Newspaper making: printing “The Christian Science Monitor”
The first issue of The Christian Science Monitor came off the presses nearly 110 years ago. But just how was it printed? This month we’re featuring one of eleven printing plates from that November 25, 1908, edition, housed in our archive. All the plates are remarkably well-preserved—examples of a nearly extinct printing process that marked an important part of the publication’s history.
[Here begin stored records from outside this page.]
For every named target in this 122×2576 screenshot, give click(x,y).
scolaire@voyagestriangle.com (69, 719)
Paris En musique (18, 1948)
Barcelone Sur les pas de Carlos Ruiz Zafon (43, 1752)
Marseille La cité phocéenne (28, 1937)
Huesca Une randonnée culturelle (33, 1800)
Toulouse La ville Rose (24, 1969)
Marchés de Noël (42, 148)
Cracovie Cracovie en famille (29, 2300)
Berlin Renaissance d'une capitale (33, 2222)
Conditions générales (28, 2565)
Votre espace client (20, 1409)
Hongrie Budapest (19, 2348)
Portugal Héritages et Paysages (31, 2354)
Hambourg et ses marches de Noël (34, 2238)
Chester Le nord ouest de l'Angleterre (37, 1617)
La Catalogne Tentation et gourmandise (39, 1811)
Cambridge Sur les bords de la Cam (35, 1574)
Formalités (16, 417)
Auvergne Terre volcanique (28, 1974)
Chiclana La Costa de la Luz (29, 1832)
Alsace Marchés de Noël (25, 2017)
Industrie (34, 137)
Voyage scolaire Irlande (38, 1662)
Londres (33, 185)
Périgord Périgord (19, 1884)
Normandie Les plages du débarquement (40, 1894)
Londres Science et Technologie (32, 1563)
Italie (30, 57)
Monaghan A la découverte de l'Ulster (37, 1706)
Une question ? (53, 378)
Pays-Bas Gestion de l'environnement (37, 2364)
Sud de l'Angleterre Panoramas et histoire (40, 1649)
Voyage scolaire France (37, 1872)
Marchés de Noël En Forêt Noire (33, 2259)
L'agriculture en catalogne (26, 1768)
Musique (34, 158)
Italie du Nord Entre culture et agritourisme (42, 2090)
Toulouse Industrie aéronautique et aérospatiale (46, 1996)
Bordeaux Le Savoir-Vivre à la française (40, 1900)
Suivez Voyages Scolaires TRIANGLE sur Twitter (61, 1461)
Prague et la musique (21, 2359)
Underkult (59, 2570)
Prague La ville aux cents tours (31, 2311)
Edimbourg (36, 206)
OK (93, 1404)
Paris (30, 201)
In its earliest days, when this printing plate was molded, the Monitor used what Erwin Canham (Editor from 1939 to 1964) described as “a little Goss Straightline two-page-width press.” He went on to say, “It was thought very grand at the time, but it could only print 20,000 twelve-page papers an hour.” With rapid growth in circulation, larger and faster presses were soon required.1
From 1908 to 1970 the Monitor, like all newspapers, was printed using the “hot type” process (this plate is a little different from the ones used later on). Developed in the late nineteenth century, it was an alternative to older, slower methods. DeWitt John (Editor from 1964 to 1970) described this long-standing process:
The conventional letter-press method involves setting slugs of raised type which are made up into page-size forms. A mat of tough, flexible cardboardlike material is press-molded to the form to capture the impression of the raised type. This mat is then used in molding from hot lead a curved plate about one-half inch thick that is fastened on the cylinder of a massive newspaper letterpress.2
Although labor-intensive and expensive, the hot type process added much speed to printing; it virtually created the newspaper industry. Canham noted that in February 1909 the Monitor employed 99 people, with nearly half (47) involved in composition and printing rather than editorial work.3
The growing size and circulation of the paper required an increasing number of press workers and compositors over the years. In addition to higher production expenditures, the Monitor faced another challenge: delivery. As an international newspaper, it had (and still has) subscribers all over the globe. In 1958, 90 percent received their copies by mail.4 Airmailing papers to locations around the United States helped speed up delivery. So did flying the mats used to mold printing plates for remote printing of the Monitor in London and Los Angeles. But still these methods did not eliminate delivery issues.5
By the late 1960s it was clear that hot type printing technology (which had changed very little since 1908) could not produce a Monitor that most readers would receive on the day of publication. Fortunately new technologies were becoming available. “Cold type” newspaper publishing was then on its way, and the Monitor was among the first papers to utilize this innovation. DeWitt John explained to Monitor readers how this worked and why it was needed:
…a picture of the newspaper page needed to produce…a negative can be transmitted electronically from one city to another over special telephone wires just like the wirephotos that appear daily in modern newspapers. This facsimile transmission eventually will replace flying of negatives to our remote printing sites. You can readily see how much time this is going to save, for one can transmit a reproduction proof of a whole newspaper page by that method in just a few minutes…. It is a lot cheaper and quicker to manufacture a newspaper by this computer-photocomposition-offset method than by the old hot-type system. In the process you can even get the computer to project the news story via cathode-ray tube onto a television screen, or something resembling it, where the editor can edit the copy and make changes in the story by applying a special pencil to the image on the screen! That’s the direction in which the Monitor is headed.6
In the near half-century since John envisioned the future of print journalism, much has changed (and continues to change) in the way newspapers are published and delivered. Today The Christian Science Monitor is issued weekly in print, with an online edition updated daily.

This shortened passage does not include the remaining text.